§ **Brief**
Find every line below that contains the word "label" and copy it out.

§ **Exercise data**

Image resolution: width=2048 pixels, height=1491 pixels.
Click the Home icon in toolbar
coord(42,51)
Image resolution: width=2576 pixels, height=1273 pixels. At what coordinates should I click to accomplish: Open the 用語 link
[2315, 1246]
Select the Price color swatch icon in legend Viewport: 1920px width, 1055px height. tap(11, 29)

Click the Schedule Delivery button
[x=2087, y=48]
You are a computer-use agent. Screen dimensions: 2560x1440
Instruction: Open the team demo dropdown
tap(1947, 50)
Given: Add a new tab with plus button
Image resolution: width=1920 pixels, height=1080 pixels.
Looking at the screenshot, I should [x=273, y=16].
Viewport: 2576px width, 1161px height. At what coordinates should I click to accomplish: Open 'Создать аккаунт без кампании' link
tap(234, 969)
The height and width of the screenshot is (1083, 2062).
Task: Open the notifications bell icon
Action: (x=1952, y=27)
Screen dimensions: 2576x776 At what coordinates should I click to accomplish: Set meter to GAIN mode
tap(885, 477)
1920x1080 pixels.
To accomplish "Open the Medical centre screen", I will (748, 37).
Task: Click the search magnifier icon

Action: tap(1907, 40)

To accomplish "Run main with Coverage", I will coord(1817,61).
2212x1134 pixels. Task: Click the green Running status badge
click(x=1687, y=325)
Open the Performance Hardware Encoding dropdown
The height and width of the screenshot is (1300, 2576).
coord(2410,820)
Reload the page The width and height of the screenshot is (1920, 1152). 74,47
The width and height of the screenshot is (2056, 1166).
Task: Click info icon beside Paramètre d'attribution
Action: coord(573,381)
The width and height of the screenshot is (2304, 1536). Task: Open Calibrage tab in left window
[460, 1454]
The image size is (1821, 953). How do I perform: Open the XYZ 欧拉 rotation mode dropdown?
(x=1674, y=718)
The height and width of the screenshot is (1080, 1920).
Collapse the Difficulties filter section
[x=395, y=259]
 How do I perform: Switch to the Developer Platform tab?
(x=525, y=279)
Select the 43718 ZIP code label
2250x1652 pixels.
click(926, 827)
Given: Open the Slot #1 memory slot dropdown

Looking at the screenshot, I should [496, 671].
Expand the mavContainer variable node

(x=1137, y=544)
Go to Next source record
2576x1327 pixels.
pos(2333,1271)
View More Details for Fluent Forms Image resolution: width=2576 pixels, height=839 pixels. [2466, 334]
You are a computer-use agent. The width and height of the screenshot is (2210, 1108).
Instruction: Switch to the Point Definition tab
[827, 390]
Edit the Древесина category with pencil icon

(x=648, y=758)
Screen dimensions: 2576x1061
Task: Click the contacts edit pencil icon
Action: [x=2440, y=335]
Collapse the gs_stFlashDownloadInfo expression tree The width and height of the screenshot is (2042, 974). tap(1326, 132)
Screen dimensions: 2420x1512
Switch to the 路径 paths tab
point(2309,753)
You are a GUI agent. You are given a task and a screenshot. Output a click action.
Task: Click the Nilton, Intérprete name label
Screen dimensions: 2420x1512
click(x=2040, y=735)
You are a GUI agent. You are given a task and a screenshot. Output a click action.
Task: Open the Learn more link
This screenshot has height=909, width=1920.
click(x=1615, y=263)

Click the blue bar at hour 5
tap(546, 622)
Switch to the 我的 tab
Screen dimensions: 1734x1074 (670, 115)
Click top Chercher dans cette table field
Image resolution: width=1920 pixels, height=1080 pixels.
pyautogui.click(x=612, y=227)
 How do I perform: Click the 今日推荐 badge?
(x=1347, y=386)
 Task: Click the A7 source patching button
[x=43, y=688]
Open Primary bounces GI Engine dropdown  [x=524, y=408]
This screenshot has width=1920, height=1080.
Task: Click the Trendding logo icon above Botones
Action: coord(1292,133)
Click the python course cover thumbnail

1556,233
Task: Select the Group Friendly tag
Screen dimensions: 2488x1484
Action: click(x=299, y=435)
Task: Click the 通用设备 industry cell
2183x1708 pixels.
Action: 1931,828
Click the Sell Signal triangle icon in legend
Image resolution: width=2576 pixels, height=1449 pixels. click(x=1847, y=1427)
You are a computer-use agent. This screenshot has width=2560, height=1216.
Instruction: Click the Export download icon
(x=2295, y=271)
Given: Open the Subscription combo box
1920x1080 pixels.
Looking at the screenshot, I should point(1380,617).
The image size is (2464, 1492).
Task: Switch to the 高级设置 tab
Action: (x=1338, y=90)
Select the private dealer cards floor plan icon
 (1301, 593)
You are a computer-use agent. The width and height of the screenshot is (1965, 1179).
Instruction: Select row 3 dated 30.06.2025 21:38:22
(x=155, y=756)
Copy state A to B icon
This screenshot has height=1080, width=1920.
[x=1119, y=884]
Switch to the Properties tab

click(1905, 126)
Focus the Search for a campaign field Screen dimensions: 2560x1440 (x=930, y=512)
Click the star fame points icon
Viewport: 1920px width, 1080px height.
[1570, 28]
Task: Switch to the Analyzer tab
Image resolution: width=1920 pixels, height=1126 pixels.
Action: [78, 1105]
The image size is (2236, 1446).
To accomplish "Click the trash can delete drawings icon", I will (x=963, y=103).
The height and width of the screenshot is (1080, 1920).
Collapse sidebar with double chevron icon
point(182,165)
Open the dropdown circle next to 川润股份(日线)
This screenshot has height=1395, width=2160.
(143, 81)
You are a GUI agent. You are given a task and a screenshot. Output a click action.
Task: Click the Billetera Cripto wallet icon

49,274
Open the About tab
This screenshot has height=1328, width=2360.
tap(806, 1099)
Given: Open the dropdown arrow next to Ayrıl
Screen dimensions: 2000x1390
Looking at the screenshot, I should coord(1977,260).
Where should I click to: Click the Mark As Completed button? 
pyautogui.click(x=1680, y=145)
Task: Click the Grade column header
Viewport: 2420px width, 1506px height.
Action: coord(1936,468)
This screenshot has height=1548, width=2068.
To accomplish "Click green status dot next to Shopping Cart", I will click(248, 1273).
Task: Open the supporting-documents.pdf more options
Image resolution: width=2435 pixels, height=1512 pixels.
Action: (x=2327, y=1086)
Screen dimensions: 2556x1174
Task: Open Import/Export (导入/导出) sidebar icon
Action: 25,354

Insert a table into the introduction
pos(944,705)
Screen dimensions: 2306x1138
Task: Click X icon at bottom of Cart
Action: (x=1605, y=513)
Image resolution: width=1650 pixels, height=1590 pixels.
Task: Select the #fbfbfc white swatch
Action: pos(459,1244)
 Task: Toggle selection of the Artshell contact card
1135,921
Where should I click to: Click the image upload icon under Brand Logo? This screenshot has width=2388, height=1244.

§ **Answer to the problem**
Select the 43718 ZIP code label
Task: Click the Nilton, Intérprete name label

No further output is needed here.